Health and Safety: A Guide for Small Business Owners

Health and safety is one of the most essential areas for any business to get right. Read our guide to find out how

Health and Safety: A Guide for Small Business Owners

Do I need to train my employees in health and safety?

You need to provide appropriate information and training for all members of staff. When inducting new employees, it is standard to deliver a health and safety briefing, which should also cover the particular risks to employees who will be working in hazardous situations.

If your working practices change or you introduce new machinery or equipment, you need to undertake a further risk assessment and give your staff the appropriate additional training.

As you are legally responsible for health and safety breaches committed by your staff, you should include provision for health and safety in their contracts – in particular, you should make behaviour that breaches your health and safety policy a disciplinary offence.

Your employees also have the legal right to be consulted about issues which affect them, including health and safety. It might make sense to set up a health and safety committee, if your organisation is large enough.

What health and safety information do I need to provide for my staff?

As an employer, you must display at least one copy of the ‘Health and Safety Law: What You Need To Know’ poster, which is available from around £7 from the HSE website. You can download, print and display the corresponding leaflet for free.

You must display appropriate safety signs where there are particular hazards – for example, slippery surfaces or dangerous chemicals.

More generally, you must keep staff informed about the potential risks to their health and safety, and the steps you are taking to control them.

What fire precautions do I need to take?

In relation to fire hazards, you need to take additional steps to assess and nullify potential risks, laid down in a piece of legislation called the Regulatory Reform (Fire Safety) Order 2005. This says that your building must have:

  • Clear escape routes to a place of safety
  • Firefighting equipment such as blankets and fire extinguishers
  • Fire alarms
  • Fire-resistant doors and windows
  • Emergency lighting
  • Safe storage of dangerous and inflammable materials
  • Appropriate staff training

If your building or office lacks any of these, you may need to make alterations, or you risk being in breach of the regulations. You (or a ‘responsible person’ within your company) also need to carry out an additional ‘fire risk assessment’, which should follow a five-step process:

  • Identify possible fire hazards
  • Identify specific people who might be at risk
  • Evaluate these risks, and take steps to deal with them
  • Draw up an emergency plan for dealing with fire, and train your employees in it
  • Review this process regularly – especially if you make changes to your premises or equipment that might increase the fire risk

What particular hazards should I take into account when carrying out a risk assessment?

Carrying out a risk assessment can seem onerous and confusing, but for most firms in the commercial, service and light industrial sectors, the hazards will be few, obvious and simple. Generally, a common-sense approach with regard to a few specific hazards will prevail.

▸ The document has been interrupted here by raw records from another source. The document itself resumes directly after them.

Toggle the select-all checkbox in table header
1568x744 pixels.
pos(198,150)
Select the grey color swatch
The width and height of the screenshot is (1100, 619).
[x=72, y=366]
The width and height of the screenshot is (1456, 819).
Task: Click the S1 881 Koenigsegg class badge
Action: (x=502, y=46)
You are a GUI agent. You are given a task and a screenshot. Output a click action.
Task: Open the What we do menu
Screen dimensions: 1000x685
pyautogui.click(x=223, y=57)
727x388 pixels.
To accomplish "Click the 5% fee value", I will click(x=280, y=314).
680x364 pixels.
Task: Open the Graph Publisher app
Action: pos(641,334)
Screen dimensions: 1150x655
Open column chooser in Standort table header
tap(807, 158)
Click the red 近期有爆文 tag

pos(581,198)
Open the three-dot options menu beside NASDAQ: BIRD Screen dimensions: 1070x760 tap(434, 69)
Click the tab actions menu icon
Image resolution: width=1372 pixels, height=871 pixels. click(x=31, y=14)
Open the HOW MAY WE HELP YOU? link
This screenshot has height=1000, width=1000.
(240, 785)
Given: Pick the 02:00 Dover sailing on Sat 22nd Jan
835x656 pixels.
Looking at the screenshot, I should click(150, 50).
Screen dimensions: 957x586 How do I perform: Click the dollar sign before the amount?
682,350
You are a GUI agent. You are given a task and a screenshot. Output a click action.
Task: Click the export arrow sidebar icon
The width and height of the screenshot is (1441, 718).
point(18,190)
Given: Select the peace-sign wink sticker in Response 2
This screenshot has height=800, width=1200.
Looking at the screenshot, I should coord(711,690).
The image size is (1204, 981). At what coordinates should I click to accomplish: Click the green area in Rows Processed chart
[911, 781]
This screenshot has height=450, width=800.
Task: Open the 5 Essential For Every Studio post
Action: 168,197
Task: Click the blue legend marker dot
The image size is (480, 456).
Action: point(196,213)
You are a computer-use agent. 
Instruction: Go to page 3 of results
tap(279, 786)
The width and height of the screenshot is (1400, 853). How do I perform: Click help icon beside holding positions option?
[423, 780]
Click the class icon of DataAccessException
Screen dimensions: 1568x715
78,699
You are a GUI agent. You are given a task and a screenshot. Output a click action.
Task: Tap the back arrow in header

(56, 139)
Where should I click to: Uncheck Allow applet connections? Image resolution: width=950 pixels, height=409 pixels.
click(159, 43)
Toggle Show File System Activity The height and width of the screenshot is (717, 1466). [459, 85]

As well as any general hazards you identify as part of your risk assessment, there are particular considerations you need to take into account.

One of the largest sources of risk comes from devices and equipment you have at work, including machinery and electronic devices. When assessing risk from work equipment, you need to:

  • Understand that specific regulations apply to dangerous equipment
  • Inspect and properly maintain all electrical equipment – find out more here
  • Put procedures in place to ensure employees working with screens (known as VDUs in health and safety parlance) are given given regular breaks to avoid over-exposure
  • Suitable equipment and training needs to be provided if otherwise employees would regularly be carrying heavy loads manually
  • When buying new equipment, you must satisfy yourself that it is safe – buying certified equipment from within the EU will normally satisfy this requirement

In addition, you must make sure that you provide a ‘safe and healthy environment’ for employees to work in. This is generally seen as a common sense provision; employees should be able to work in a comfortable environment that is well-lit, easy to navigate around and not dingy or dirty.

In particular, HSE says that desks should be ‘suitable’ for the people using them, and chairs should provide sufficient back support and comfort. Additionally, you need to get rid of potential obstacles to moving around, such as wires and boxes. HSE also requires you to look out for employee welfare more generally – we deal with this in more detail below.

Special regulations also apply to dangerous substances under the Control of Substances Hazardous to Health (COSHH) regulations – in a normal office environment this won’t normally be relevant to you, although some substances such as printer toner should be appropriately labelled and securely stored.